Milanisti, milanismo e altri ammennicoli

Gazidis ed Elliott programmano una nuova rivoluzione, via l'anima dirigenziale rossonera e una sola certezza: i Singer non pensano alla cessione del club

In questi giorni turbolenti, di stracci che volano e dirigenti che rompono gli indugi e si dicono finalmente e definitivamente cosa pensano l'uno dell'altro, dentro il piatto di un Milan abbandonato alla deriva restano le briciole di una notizia che notizia, viste le continue smentite, non dovrebbe essere. Eppure la sensazione che Singer e il suo lider maximo Ivan Gazidis stiano lavorando assiduamente per un nuovo e diverso futuro cala definitivamente il sipario sull'aria di cessione che, da qualche tempo, aleggiava sul Milan. Niente Arnault, per buona pace dei molti milanisti che lo attendevano come un Messia, ma nemmeno nessun altro papabile o possibile acquirente. Elliott, così pare, resta in sella, con l'obiettivo chiaro di completare il suo progetto e arrivare, ma solo a tempo debito e a determinate condizioni, alla vendita del club più prestigioso d'Italia. 

In tanto rumore, tra le righe di siluri sparati a mezzo stampa, resta sempre il dubbio che il male peggiore per il Milan sia in fondo il silenzio assordante della proprietà. Gazidis non parla - o parla pochissimo - e quando lo fa in genere ci becca poco. Basti un esempio su tutti, il giorno in cui l'ad sudafricano si lasciò scappare un maldestro, e nemmeno vero, "Elliott ha salvato il Milan dal fallimento".

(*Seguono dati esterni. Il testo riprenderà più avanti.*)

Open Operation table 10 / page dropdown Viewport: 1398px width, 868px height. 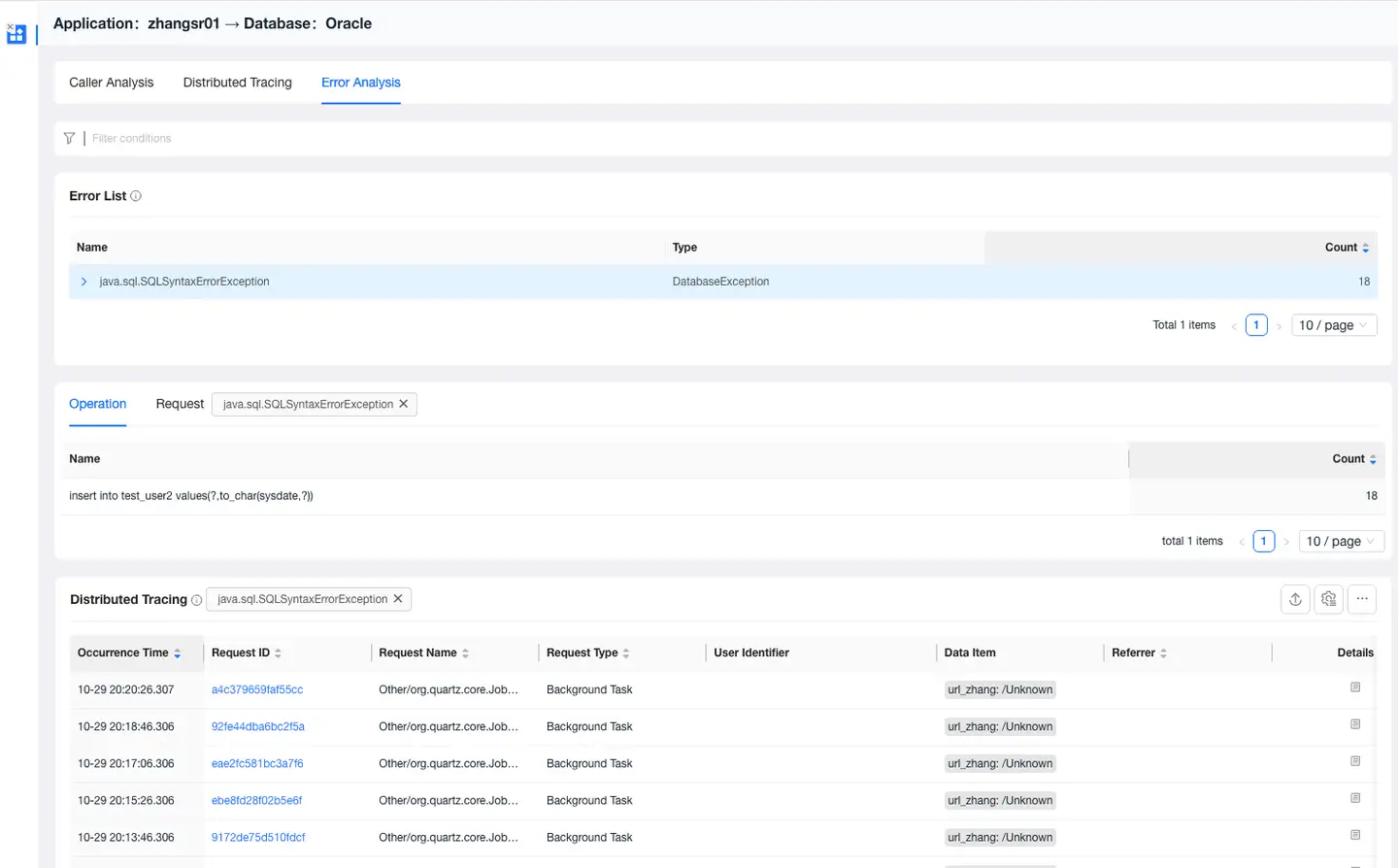(1341, 542)
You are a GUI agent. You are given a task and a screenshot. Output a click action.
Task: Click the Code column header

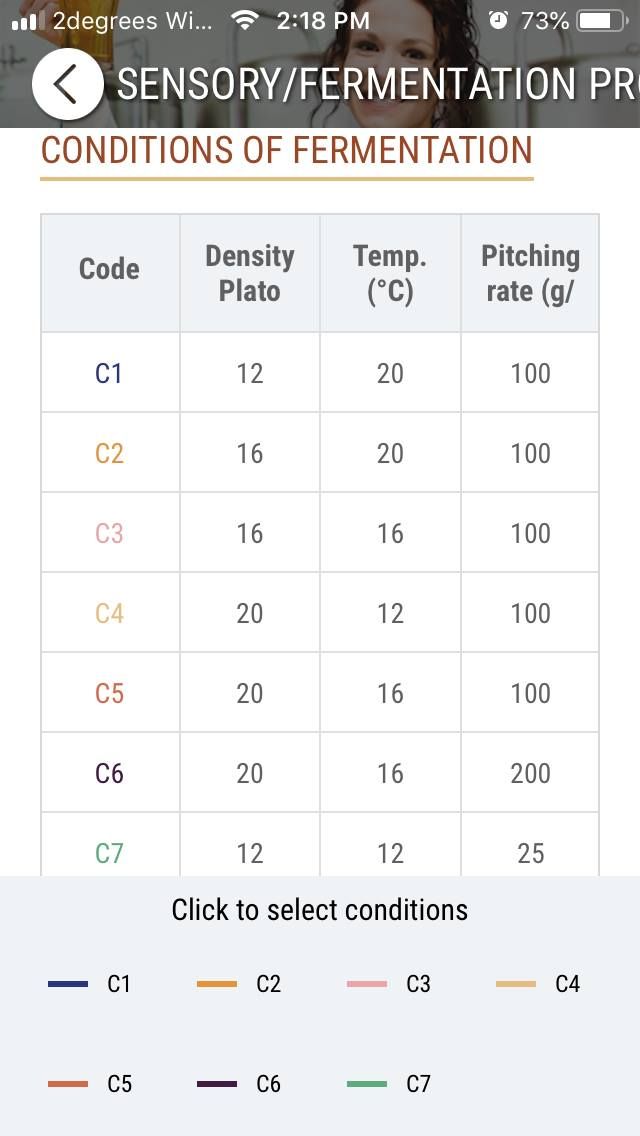(x=109, y=269)
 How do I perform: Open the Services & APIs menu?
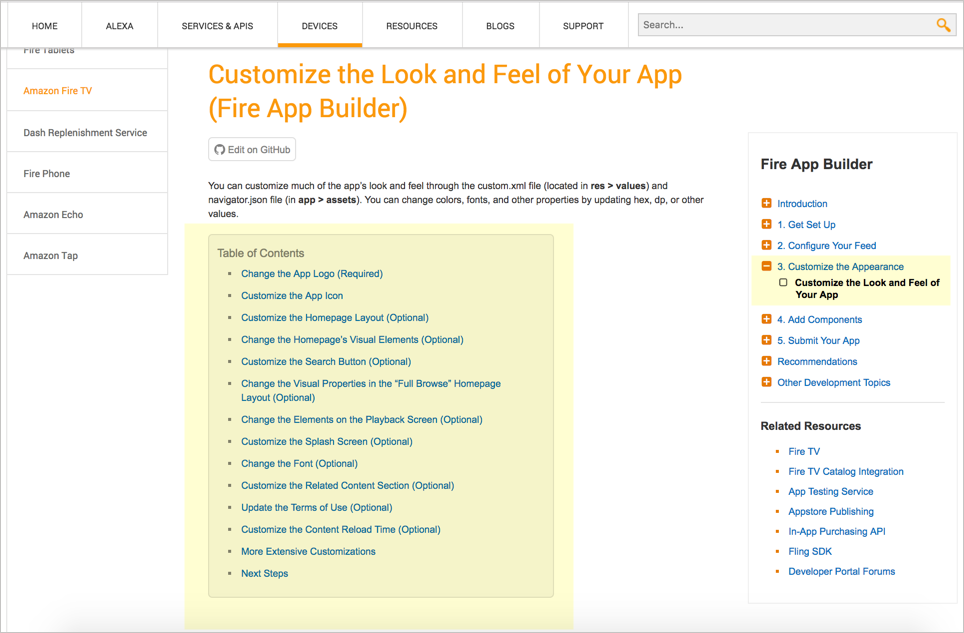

Paul Singer, dal canto suo, non ha mai parlato. Ma proprio mai. Per dire: nel caos dei rinvii "da Coronavirus", Marotta, ad dell'Inter, ha chiarito l'imbarazzo e la rabbia dei nerazzurri ovunque. Il Milan, invece, ha preso atto. Che è un modo come un altro per non dire nulla. Chi avrebbe dovuto spiegare la posizione rossonera? Gazidis, forse, oppure Maldini, oppure ancora Boban. Tre uomini per una voce che dovrebbe essere unica ma che unica non è affatto.

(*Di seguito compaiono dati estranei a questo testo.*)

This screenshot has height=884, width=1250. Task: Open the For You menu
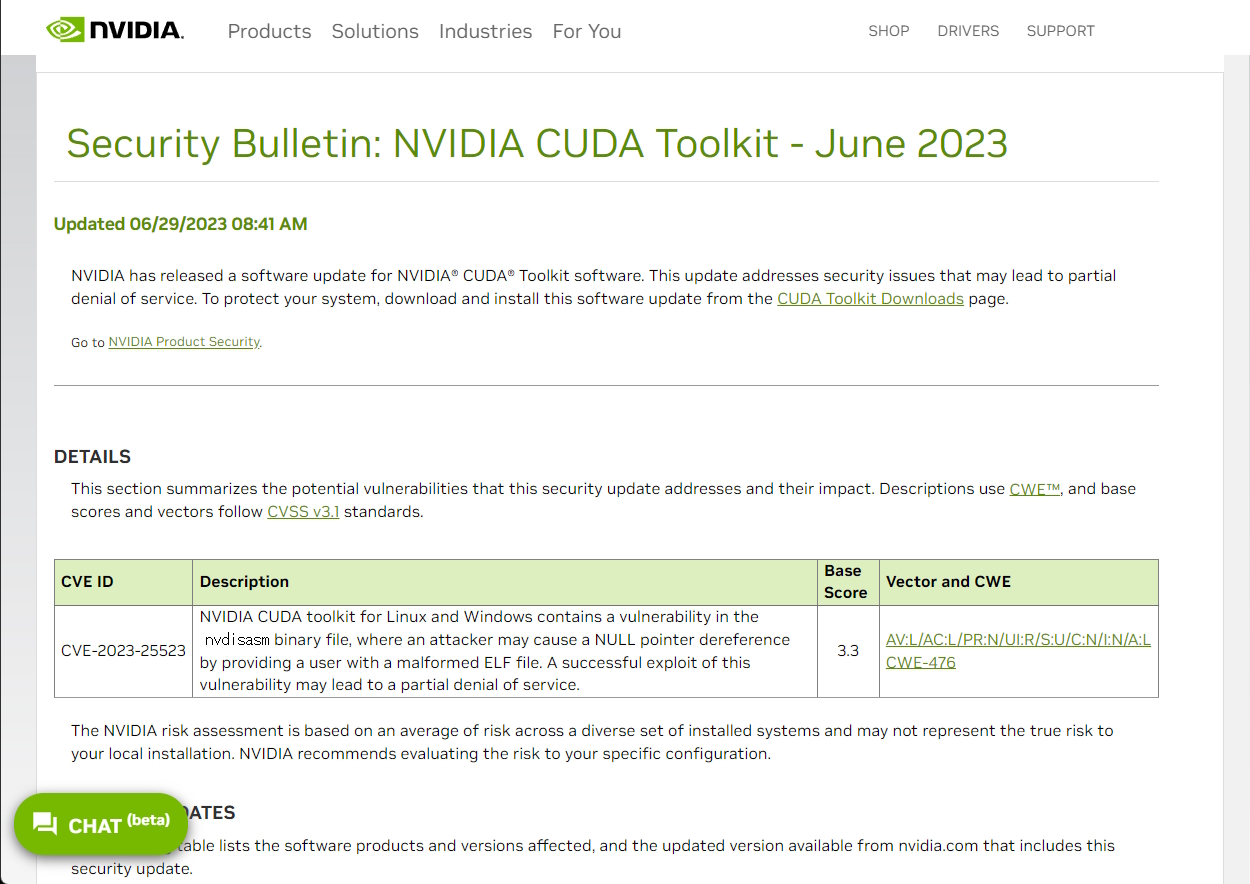tap(586, 31)
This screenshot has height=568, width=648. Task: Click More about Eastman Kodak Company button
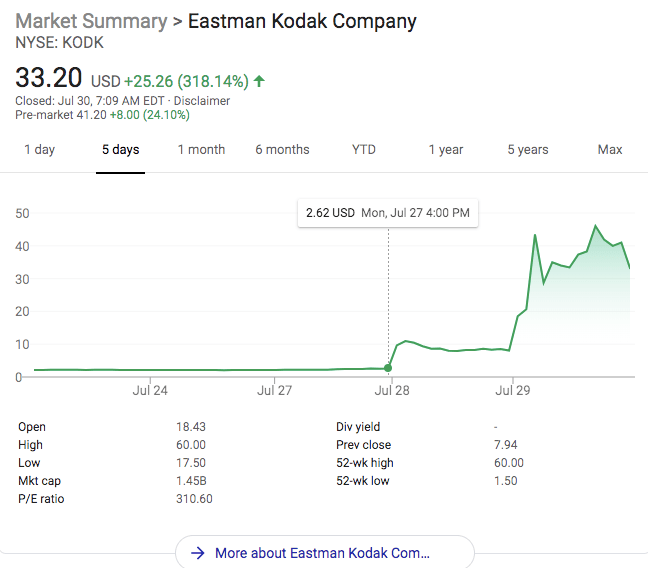click(x=324, y=553)
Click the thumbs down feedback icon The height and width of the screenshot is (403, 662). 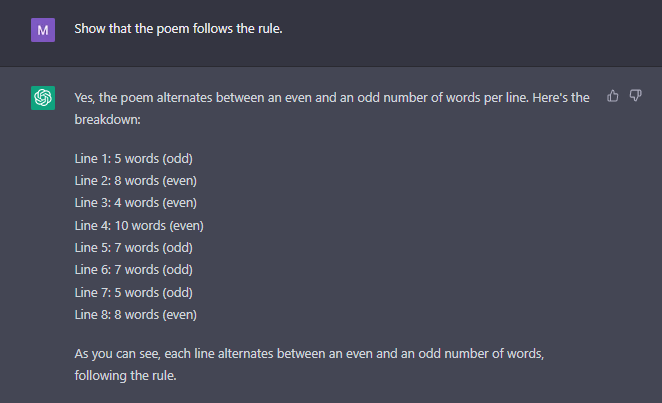point(635,96)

Le parole di Boban, va da sè, sono semplicemente l'antipasto delle dimissioni. Anzi, per dirla tutta e alla luce della distanza siderale tra le parti, in realtà avrebbero dovuto essere dimissioni esse stesse. Maldini, che con Zvone lavora a stretto contatto e con unità di intenti, è sulla stessa barca. Via uno, andrà via anche l'altro. Massara, probabilmente, seguirà la truppa. Il che, inutile dirlo, porterà all'azzeramento dell'area tecnica e, come conseguenza, interromperà anche quei rapporti dirigenti-agenti-giocatori che, ad esempio, riguardano il futuro di Ibrahimovic o, magari, di giocatori da riscattare dai prestiti come Rebic. Quanto a Pioli, sul cui buon lavoro non si possono avere riserve e che ha dimostrato, anche in un momento così delicato, grande equilibrio e una serietà quasi unica, i dubbi sono pochissimi: comunque vada, visto che la qualificazione in Champions è praticamente impossibile, è un morto che cammina. Che in fondo a questo assurdo miglio verde già può intravedere chiara l'ombra del suo successore Rangnick

In questo clima il Milan giocherà la semifinale di Coppa Italia contro la Juve mercoledì prossimo (anche qui in condizioni particolari, senza tifosi milanisti ma a porte aperte, ndr) e dovrà provare a strappare almeno un posto in Europa League nelle prossime gare di campionato. Mentre la nave imbarca acqua da ogni voragine, ci si aspetterebbe di sentire il suono forte della voce del padrone. Di qualcuno che dica: questo è il progetto, questo è il futuro, queste sono le persone che vi guideranno, questa è la sola strada per ricostruire un grande Milan. Ma anche questa volta non accadrà. Tra milanisti furiosi, milanismo che si affievolisce e altri maledetti ammennicoli.